Anyway, Gideon has been asking for a typewriter of his own for about a year, precisely ever since Grace got hers. I don't understand this too much, really. I mean, I don't see why one typewriter for the family isn't plenty. Do we not have a drawer full of pens and pencils? Not to mention a highly efficient computer keyboard, that edits and backspaces and copies and pastes? But the siren call of the click click clickety click of those typewriter keys is actually quite difficult to resist, I have discovered. Indeed, it is actually quite close to impossible to walk past a typewriter with a fresh ribbon and a sheet of paper all ready to go without quickly typing a few lines. The fact that you can't easily backspace when you mess up, or that occasionally a letter comes out half red, or that you have to use two maneuvers to get an exclamation mark only makes it all the more charming. And that smell of white out! Brings me back to when I was a kid and was determined to become an author.

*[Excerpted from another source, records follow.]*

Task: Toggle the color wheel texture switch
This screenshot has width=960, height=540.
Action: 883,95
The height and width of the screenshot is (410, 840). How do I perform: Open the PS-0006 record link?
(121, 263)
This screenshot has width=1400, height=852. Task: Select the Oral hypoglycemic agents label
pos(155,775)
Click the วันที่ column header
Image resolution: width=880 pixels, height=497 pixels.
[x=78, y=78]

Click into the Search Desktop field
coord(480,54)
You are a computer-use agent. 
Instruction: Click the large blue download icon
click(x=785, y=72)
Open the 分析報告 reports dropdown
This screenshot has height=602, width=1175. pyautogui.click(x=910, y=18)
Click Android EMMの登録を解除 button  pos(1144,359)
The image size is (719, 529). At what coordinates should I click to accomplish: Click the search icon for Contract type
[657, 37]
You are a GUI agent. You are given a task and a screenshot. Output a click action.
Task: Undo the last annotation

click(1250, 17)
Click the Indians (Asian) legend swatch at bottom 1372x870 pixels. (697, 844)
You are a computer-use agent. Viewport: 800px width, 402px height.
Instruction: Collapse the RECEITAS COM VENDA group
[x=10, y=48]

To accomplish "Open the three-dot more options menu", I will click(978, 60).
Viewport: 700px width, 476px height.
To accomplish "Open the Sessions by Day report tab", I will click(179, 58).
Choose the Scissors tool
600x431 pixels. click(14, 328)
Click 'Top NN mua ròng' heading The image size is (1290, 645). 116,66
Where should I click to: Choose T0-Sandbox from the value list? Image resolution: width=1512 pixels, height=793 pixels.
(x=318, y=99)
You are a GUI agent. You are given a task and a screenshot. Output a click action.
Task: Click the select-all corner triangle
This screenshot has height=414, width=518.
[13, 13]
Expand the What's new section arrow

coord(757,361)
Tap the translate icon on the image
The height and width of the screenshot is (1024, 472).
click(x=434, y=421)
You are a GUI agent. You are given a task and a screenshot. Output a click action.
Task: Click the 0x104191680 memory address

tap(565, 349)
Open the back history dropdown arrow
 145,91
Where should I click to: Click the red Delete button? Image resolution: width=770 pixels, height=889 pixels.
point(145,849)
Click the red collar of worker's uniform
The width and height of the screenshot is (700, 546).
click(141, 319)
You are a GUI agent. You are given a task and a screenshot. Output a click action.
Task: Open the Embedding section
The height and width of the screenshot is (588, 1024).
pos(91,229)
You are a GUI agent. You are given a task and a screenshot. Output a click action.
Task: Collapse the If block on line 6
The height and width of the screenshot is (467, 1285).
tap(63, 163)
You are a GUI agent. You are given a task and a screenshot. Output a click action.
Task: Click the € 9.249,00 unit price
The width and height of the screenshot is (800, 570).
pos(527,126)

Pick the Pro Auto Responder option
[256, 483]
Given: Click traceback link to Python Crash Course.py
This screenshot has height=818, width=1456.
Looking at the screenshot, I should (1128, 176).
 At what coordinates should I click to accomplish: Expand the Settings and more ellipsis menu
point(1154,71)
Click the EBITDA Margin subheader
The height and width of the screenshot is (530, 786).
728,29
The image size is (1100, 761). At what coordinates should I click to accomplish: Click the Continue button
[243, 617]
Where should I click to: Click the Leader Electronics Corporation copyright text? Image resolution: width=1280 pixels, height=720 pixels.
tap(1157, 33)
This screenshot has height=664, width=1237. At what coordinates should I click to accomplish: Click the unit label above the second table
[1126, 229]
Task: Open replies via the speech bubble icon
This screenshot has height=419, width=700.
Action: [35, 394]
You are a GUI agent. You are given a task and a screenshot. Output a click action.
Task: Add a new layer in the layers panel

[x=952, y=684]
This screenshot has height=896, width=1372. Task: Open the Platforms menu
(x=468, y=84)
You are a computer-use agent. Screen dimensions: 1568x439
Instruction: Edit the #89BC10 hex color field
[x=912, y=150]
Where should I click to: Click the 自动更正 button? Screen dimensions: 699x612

The day before Gideon's birthday, Grace and Cate begged me to go to the antique store and find Gideon a typewriter. I was quite skeptical, thinking we wouldn't be able to find one that worked for a halfway decent price, and still not convinced that our family actually needed three typewriters, but Grace and Cate insisted we try. Somehow they talked me in to agreeing Gideon needed a typewriter of his own, and that it would make a wonderful birthday present.
Believe it or not, there were a close to a dozen typewriters in the two antique shops we visited that afternoon. Some working, some not, ranging in price from $50 up to $400. Thankfully, the $50 one was in the best working condition and wouldn't need any touching up at all to work properly. And the girls were right, he was absolutely thrilled with the birthday gift.
However, that afternoon we discovered an advantage to owning multiple typewriters that I couldn't have realized before- a game we made up called Typewriter Wars. Really. I know, I know, a game only a family of homeschoolers could invent, right? There are really no rules to it, just sit three in a row and type as fast as you can for five minutes, making up a story on the fly, then voting on the winner at the end. In a very strange way it's quite entertaining. It's fun to click click click on those three typewriters at the same time, and think about the time last century when a typewriter was a new, improved, faster, better way to communicate ideas than what had been done before.
If you've wanted to hunt down an old typewriter, like I had thought of doing for years, I urge you to go for it. Leave it out somewhere with paper in it and try to walk past without pushing a few of the keys. I don't think you'll be able to do it.